_TASK BRIEF_
Reproduce the rows verbatim, starting at the line containing "This screenshot has width=1358, height=511." and ending after the line containing "Action: click(x=798, y=383)". Omit the pictures from your answer.

_EXERCISE MATERIALS_

--- --- ---

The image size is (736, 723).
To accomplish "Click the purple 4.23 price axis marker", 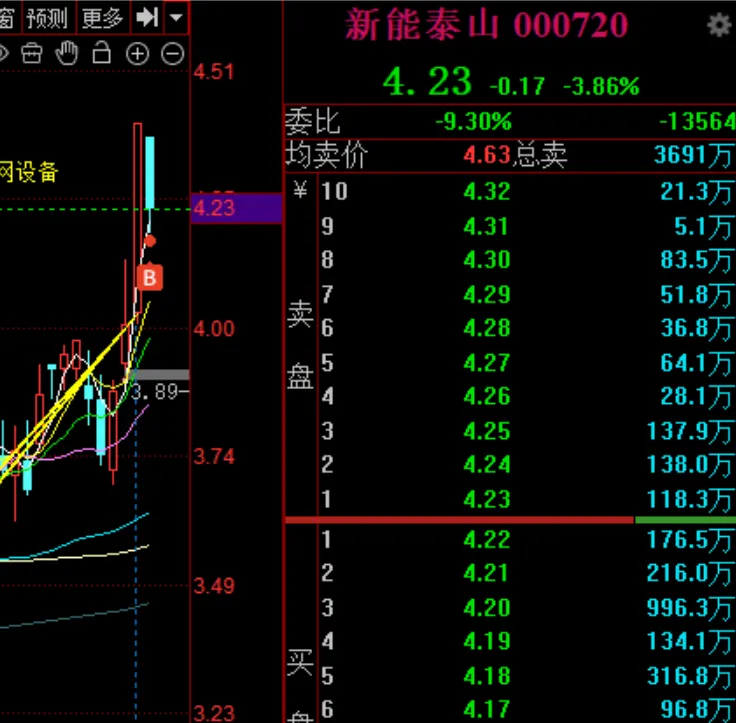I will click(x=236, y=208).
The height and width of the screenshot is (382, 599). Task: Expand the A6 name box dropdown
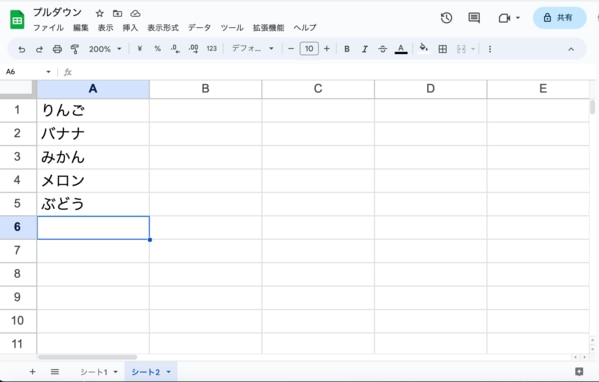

--- --- ---

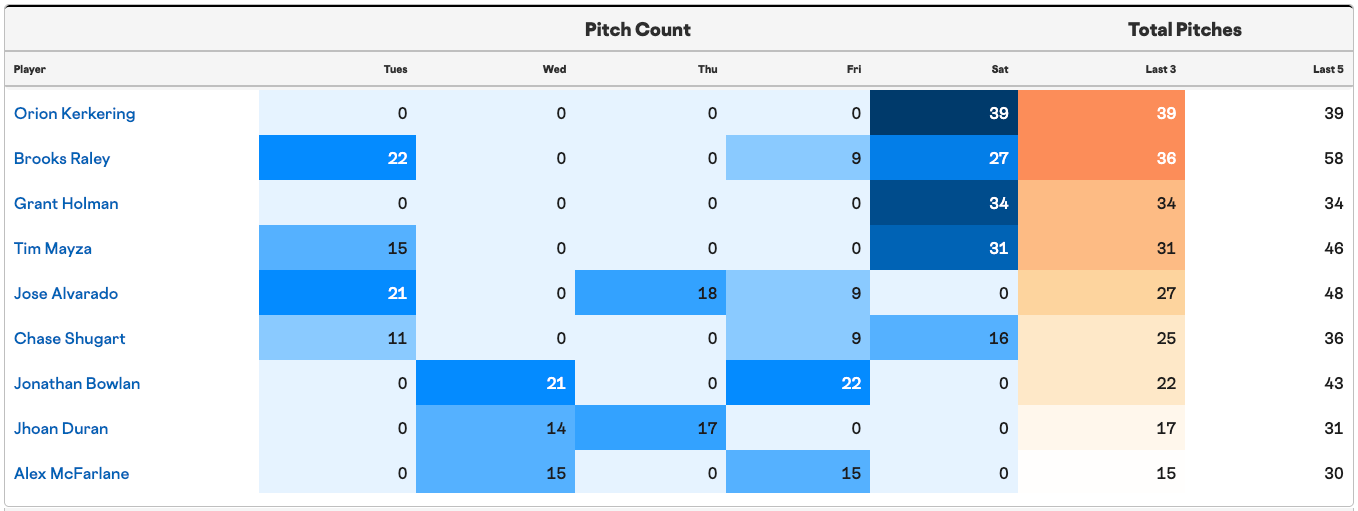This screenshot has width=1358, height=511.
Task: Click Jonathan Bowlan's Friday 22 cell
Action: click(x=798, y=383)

--- --- ---

_RESULT OF THIS EXERCISE_
This screenshot has width=1358, height=511.
Task: Click Jonathan Bowlan's Friday 22 cell
Action: click(x=798, y=383)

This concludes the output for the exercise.